§ **Task objective**
Copy out every one of the records below word for word, keeping each line as it appears.

──────── Material supplied

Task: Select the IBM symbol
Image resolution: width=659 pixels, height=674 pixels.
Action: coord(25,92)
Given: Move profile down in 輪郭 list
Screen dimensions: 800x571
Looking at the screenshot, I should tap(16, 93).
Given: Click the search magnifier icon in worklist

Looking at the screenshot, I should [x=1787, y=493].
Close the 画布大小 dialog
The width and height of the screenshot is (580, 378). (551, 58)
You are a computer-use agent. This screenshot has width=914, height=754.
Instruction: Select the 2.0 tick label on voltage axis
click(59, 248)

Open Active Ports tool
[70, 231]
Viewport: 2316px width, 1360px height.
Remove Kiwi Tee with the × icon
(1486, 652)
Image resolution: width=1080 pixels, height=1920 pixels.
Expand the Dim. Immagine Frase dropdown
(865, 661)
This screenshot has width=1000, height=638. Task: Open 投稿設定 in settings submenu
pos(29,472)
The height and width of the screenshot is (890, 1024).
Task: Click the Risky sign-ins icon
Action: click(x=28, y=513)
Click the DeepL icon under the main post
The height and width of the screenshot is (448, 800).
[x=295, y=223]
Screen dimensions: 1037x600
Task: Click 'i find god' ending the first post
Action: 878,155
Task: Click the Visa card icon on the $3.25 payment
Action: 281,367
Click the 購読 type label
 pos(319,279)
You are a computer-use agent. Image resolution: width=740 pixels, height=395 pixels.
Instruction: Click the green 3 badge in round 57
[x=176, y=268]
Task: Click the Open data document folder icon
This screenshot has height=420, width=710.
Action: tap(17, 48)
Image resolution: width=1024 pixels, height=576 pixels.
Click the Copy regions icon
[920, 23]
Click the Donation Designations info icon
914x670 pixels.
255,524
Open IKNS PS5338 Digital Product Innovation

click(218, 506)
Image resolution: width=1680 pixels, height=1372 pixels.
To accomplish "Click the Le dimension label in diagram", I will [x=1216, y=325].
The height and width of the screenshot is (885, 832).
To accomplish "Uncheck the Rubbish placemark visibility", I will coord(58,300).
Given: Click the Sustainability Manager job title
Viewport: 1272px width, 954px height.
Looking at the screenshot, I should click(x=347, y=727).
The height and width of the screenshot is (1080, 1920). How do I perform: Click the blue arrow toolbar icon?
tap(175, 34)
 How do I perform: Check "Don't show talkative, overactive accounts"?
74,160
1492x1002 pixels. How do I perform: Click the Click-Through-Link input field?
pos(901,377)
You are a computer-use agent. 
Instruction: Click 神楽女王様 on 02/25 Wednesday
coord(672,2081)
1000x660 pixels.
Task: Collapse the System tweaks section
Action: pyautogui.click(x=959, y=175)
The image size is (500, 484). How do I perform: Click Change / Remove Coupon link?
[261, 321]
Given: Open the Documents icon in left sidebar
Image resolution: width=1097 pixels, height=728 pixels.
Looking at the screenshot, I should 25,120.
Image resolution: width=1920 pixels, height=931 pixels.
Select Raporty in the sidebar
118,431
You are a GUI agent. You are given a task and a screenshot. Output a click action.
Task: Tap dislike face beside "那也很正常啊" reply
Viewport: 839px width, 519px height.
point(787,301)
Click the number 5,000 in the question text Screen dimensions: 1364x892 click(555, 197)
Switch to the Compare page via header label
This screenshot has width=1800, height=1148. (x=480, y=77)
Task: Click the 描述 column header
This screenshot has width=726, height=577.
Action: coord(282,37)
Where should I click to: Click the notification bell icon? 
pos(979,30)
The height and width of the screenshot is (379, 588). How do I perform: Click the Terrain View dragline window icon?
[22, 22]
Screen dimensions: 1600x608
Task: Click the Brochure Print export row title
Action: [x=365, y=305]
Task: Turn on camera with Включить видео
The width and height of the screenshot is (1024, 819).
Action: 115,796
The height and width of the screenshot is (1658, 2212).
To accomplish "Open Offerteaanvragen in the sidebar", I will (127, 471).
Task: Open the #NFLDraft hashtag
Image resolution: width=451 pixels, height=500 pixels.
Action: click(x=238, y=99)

────────────────

§ **Task answer**
Task: Select the IBM symbol
Image resolution: width=659 pixels, height=674 pixels.
Action: coord(25,92)
Given: Move profile down in 輪郭 list
Screen dimensions: 800x571
Looking at the screenshot, I should tap(16, 93).
Given: Click the search magnifier icon in worklist

Looking at the screenshot, I should [x=1787, y=493].
Close the 画布大小 dialog
The width and height of the screenshot is (580, 378). (551, 58)
You are a computer-use agent. This screenshot has width=914, height=754.
Instruction: Select the 2.0 tick label on voltage axis
click(59, 248)

Open Active Ports tool
[70, 231]
Viewport: 2316px width, 1360px height.
Remove Kiwi Tee with the × icon
(1486, 652)
Image resolution: width=1080 pixels, height=1920 pixels.
Expand the Dim. Immagine Frase dropdown
(865, 661)
This screenshot has width=1000, height=638. Task: Open 投稿設定 in settings submenu
pos(29,472)
The height and width of the screenshot is (890, 1024).
Task: Click the Risky sign-ins icon
Action: click(x=28, y=513)
Click the DeepL icon under the main post
The height and width of the screenshot is (448, 800).
[x=295, y=223]
Screen dimensions: 1037x600
Task: Click 'i find god' ending the first post
Action: 878,155
Task: Click the Visa card icon on the $3.25 payment
Action: 281,367
Click the 購読 type label
 pos(319,279)
You are a computer-use agent. Image resolution: width=740 pixels, height=395 pixels.
Instruction: Click the green 3 badge in round 57
[x=176, y=268]
Task: Click the Open data document folder icon
This screenshot has height=420, width=710.
Action: tap(17, 48)
Image resolution: width=1024 pixels, height=576 pixels.
Click the Copy regions icon
[920, 23]
Click the Donation Designations info icon
914x670 pixels.
255,524
Open IKNS PS5338 Digital Product Innovation

click(218, 506)
Image resolution: width=1680 pixels, height=1372 pixels.
To accomplish "Click the Le dimension label in diagram", I will [x=1216, y=325].
The height and width of the screenshot is (885, 832).
To accomplish "Uncheck the Rubbish placemark visibility", I will coord(58,300).
Given: Click the Sustainability Manager job title
Viewport: 1272px width, 954px height.
Looking at the screenshot, I should click(x=347, y=727).
The height and width of the screenshot is (1080, 1920). How do I perform: Click the blue arrow toolbar icon?
tap(175, 34)
 How do I perform: Check "Don't show talkative, overactive accounts"?
74,160
1492x1002 pixels. How do I perform: Click the Click-Through-Link input field?
pos(901,377)
You are a computer-use agent. 
Instruction: Click 神楽女王様 on 02/25 Wednesday
coord(672,2081)
1000x660 pixels.
Task: Collapse the System tweaks section
Action: pyautogui.click(x=959, y=175)
The image size is (500, 484). How do I perform: Click Change / Remove Coupon link?
[261, 321]
Given: Open the Documents icon in left sidebar
Image resolution: width=1097 pixels, height=728 pixels.
Looking at the screenshot, I should 25,120.
Image resolution: width=1920 pixels, height=931 pixels.
Select Raporty in the sidebar
118,431
You are a GUI agent. You are given a task and a screenshot. Output a click action.
Task: Tap dislike face beside "那也很正常啊" reply
Viewport: 839px width, 519px height.
point(787,301)
Click the number 5,000 in the question text Screen dimensions: 1364x892 click(555, 197)
Switch to the Compare page via header label
This screenshot has width=1800, height=1148. (x=480, y=77)
Task: Click the 描述 column header
This screenshot has width=726, height=577.
Action: coord(282,37)
Where should I click to: Click the notification bell icon? 
pos(979,30)
The height and width of the screenshot is (379, 588). How do I perform: Click the Terrain View dragline window icon?
[22, 22]
Screen dimensions: 1600x608
Task: Click the Brochure Print export row title
Action: [x=365, y=305]
Task: Turn on camera with Включить видео
The width and height of the screenshot is (1024, 819).
Action: 115,796
The height and width of the screenshot is (1658, 2212).
To accomplish "Open Offerteaanvragen in the sidebar", I will (127, 471).
Task: Open the #NFLDraft hashtag
Image resolution: width=451 pixels, height=500 pixels.
Action: click(x=238, y=99)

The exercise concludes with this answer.